PROBLEM REQUIREMENTS: Without changing a word, repeat the data, and include no pictures.
┏━━
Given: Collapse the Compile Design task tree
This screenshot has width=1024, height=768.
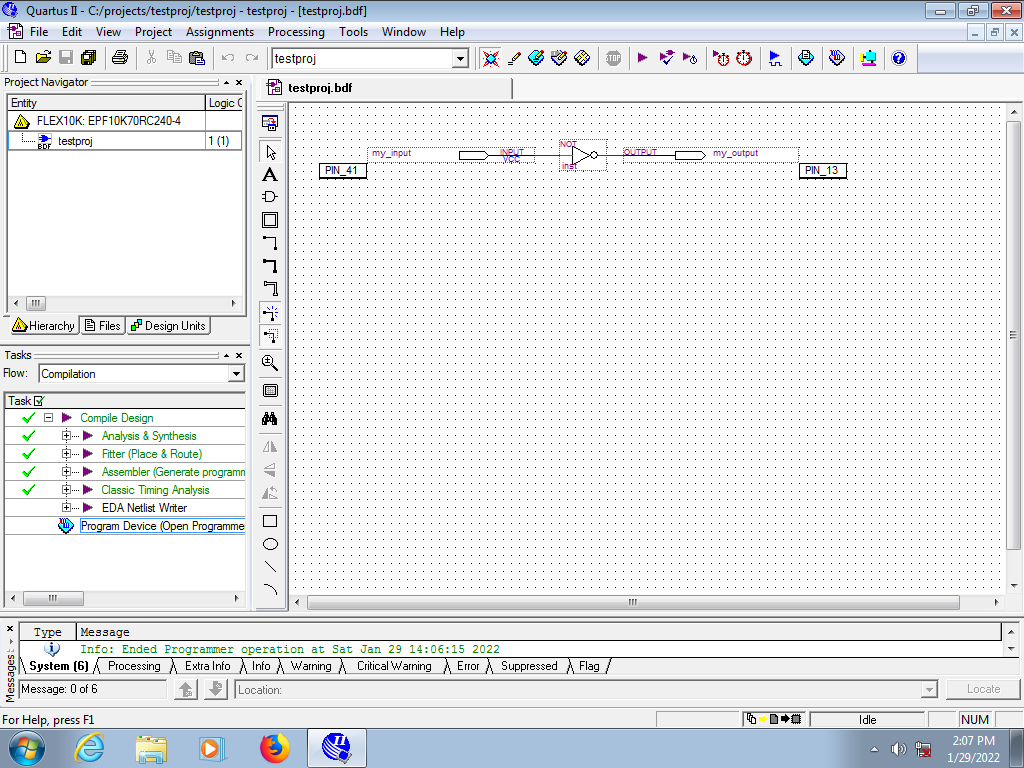Looking at the screenshot, I should tap(48, 418).
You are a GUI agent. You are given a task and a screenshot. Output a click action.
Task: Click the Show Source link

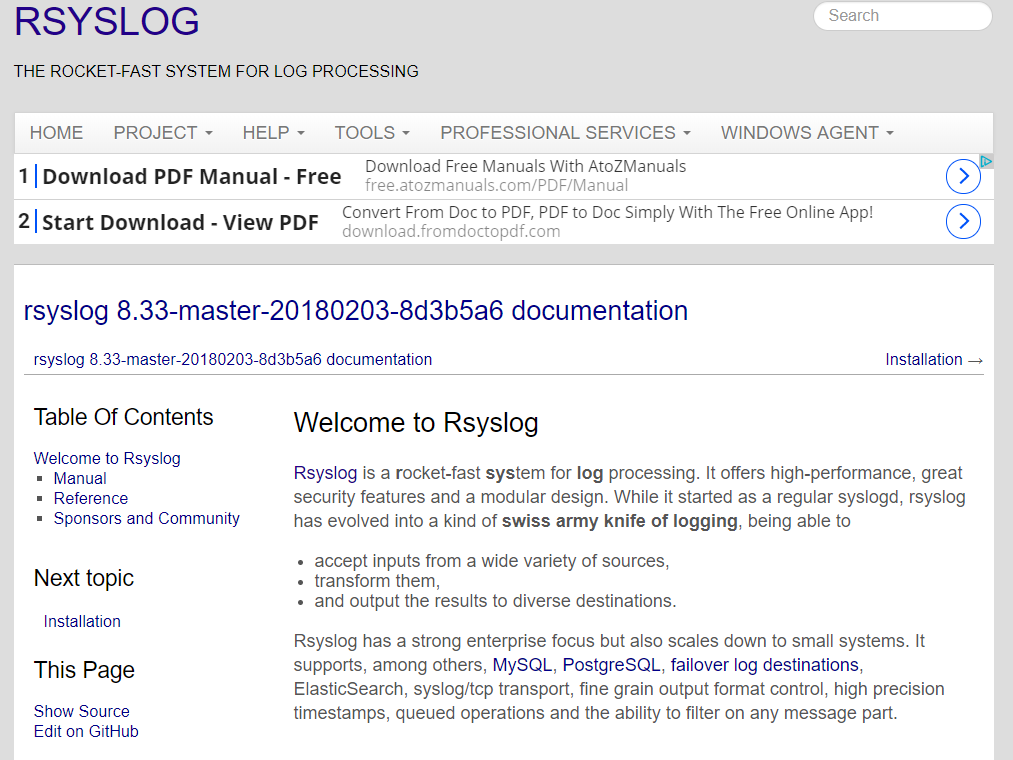click(x=81, y=711)
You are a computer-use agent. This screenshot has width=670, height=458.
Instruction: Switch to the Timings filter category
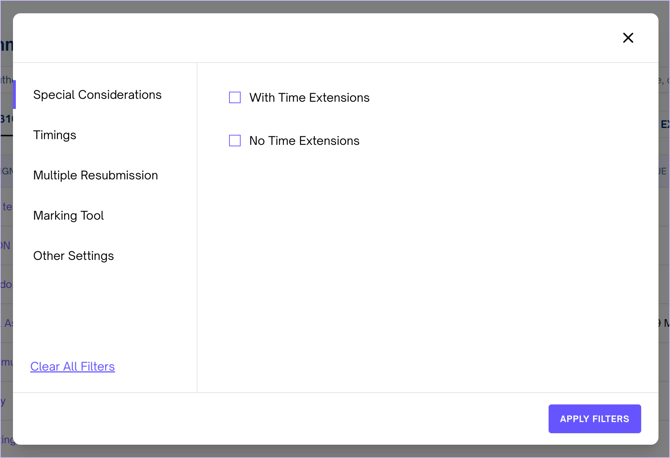[55, 135]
┗━━
SOLUTION TO THIS EXERCISE:
Given: Collapse the Compile Design task tree
This screenshot has width=1024, height=768.
Looking at the screenshot, I should tap(48, 418).
You are a GUI agent. You are given a task and a screenshot. Output a click action.
Task: Click the Show Source link

click(x=81, y=711)
You are a computer-use agent. This screenshot has width=670, height=458.
Instruction: Switch to the Timings filter category
[55, 135]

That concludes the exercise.